**What to work on:**
Output the lines from the one holding "Task: Select the Rectangle drawing tool" to the end of the entries that follow, exactly and only those, minus any pictures.

--- Supplied material ---

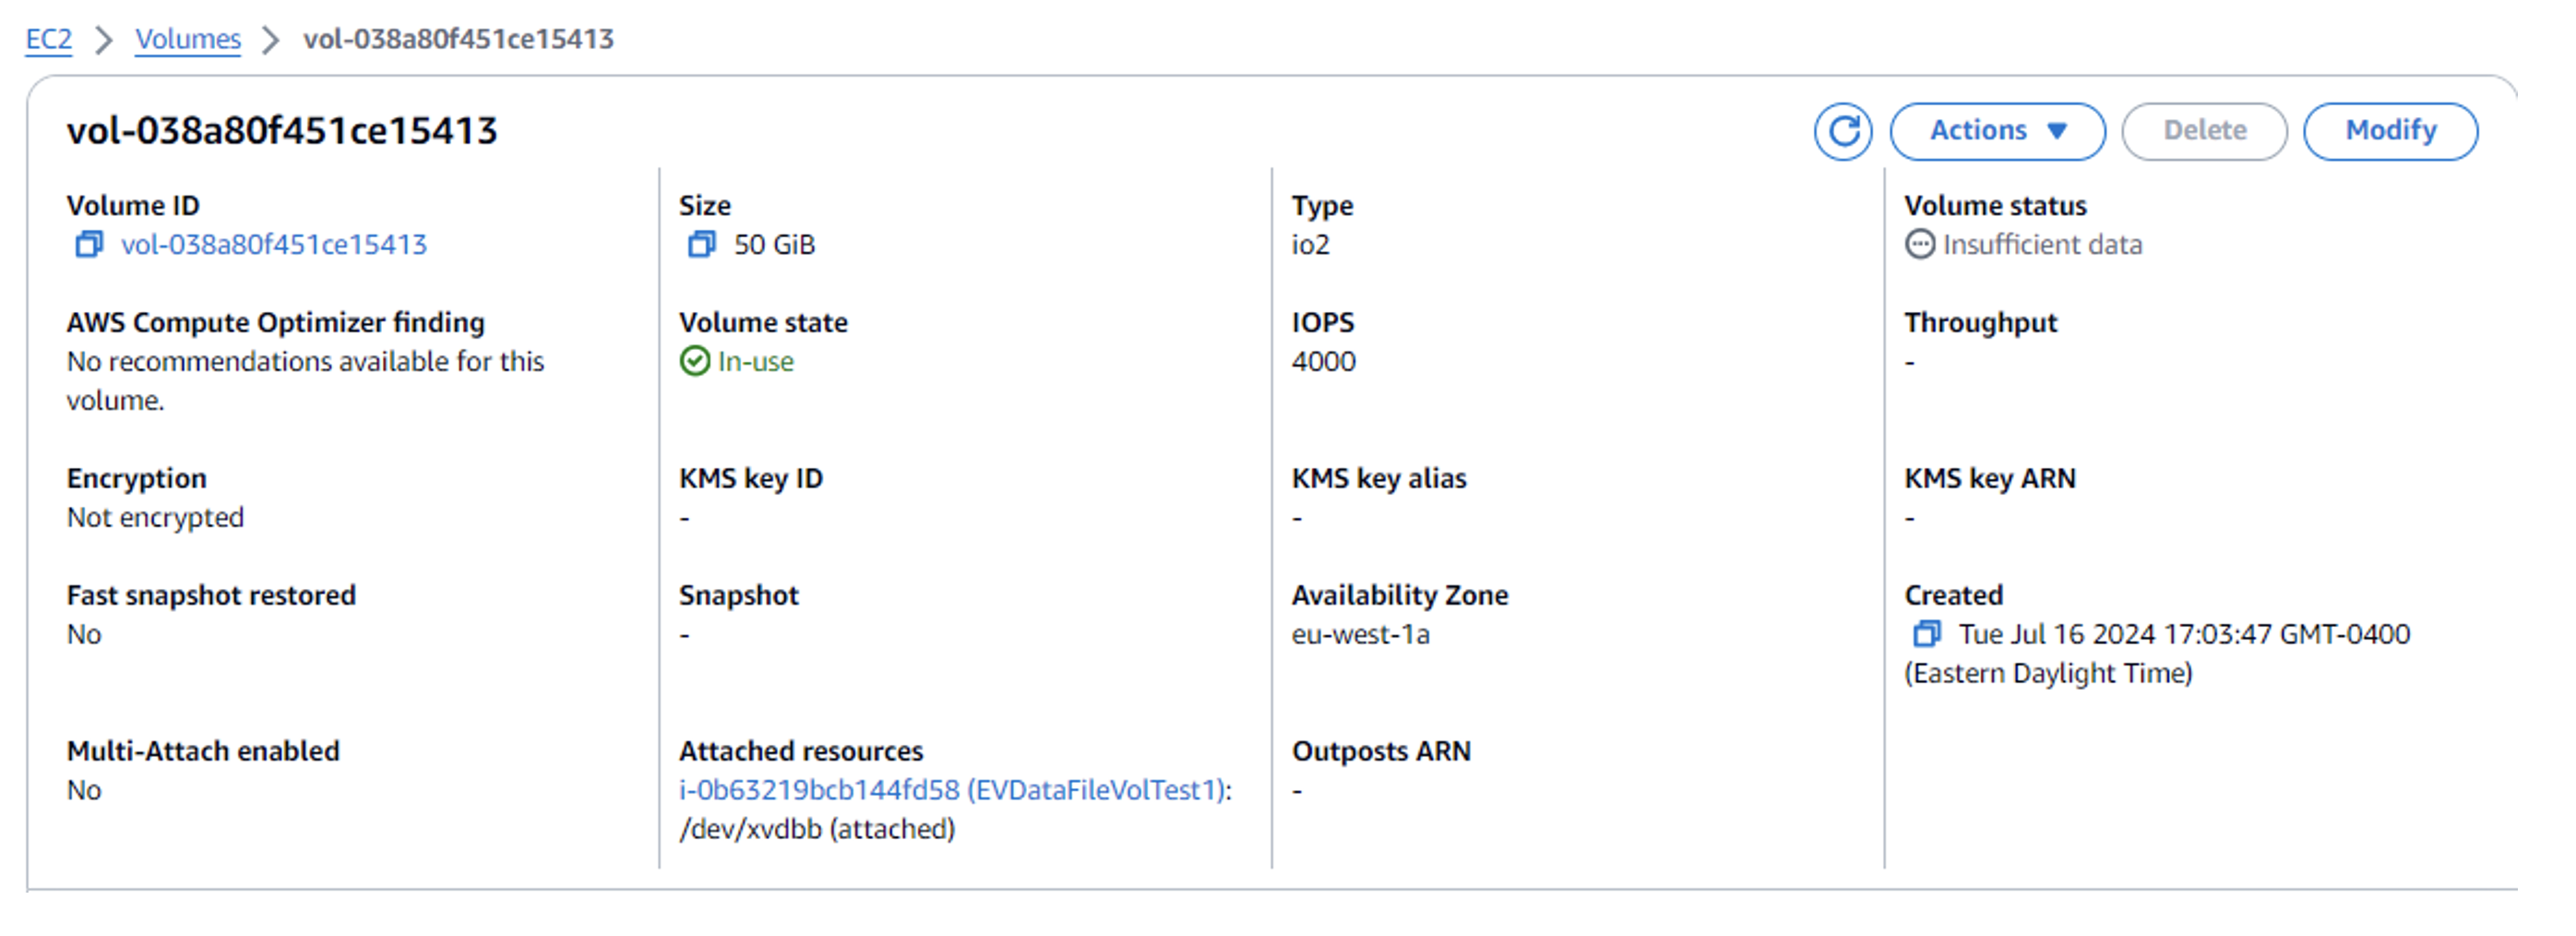
Task: Click the EVDataFileVolTest1 instance name link
Action: [1094, 790]
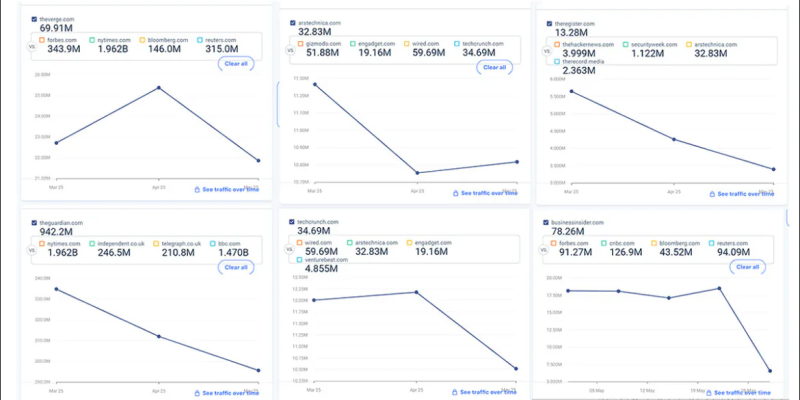This screenshot has width=800, height=400.
Task: Clear all competitors in theverge.com panel
Action: point(236,64)
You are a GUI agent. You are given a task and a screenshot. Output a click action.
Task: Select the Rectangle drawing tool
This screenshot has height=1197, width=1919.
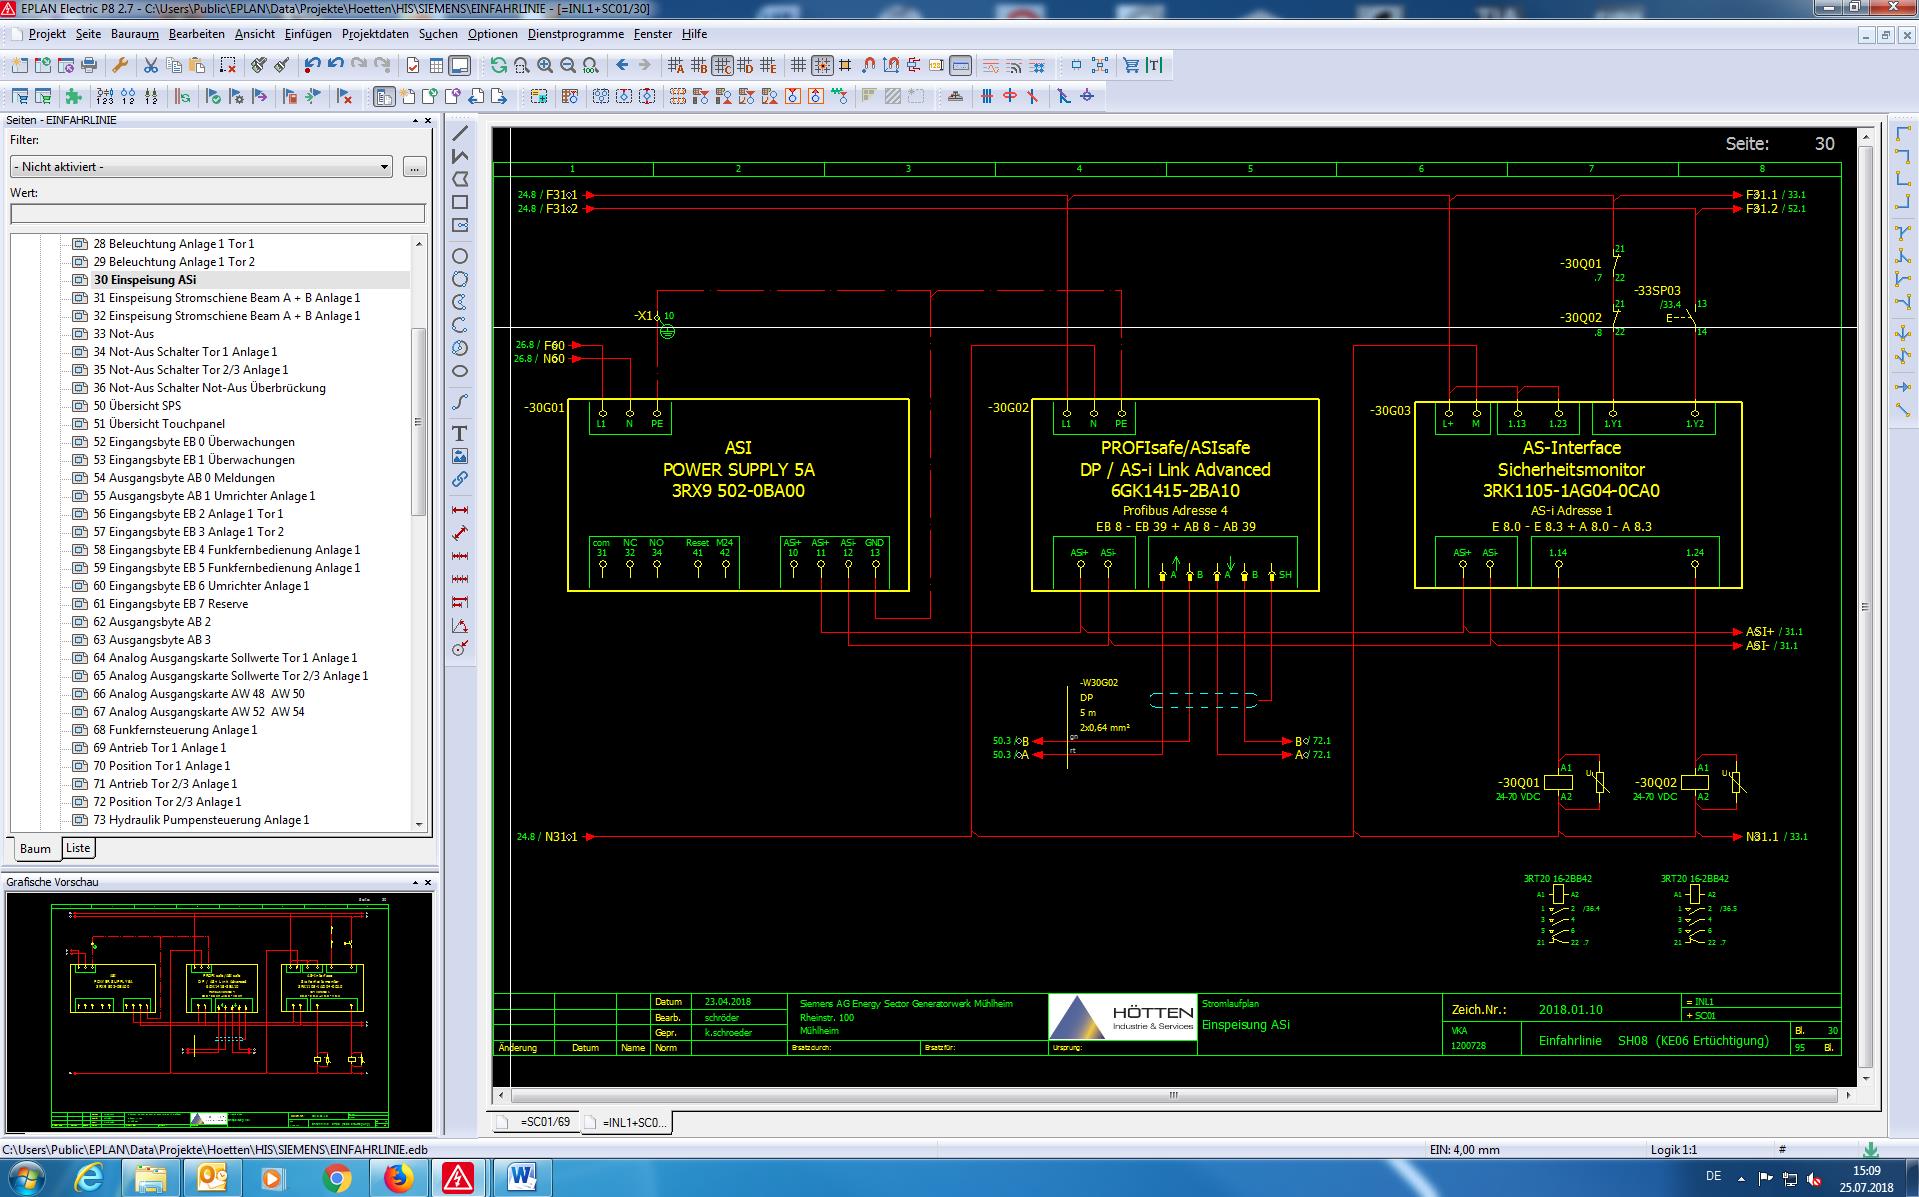[460, 202]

---

**Written solution:**
Task: Select the Rectangle drawing tool
This screenshot has height=1197, width=1919.
[460, 202]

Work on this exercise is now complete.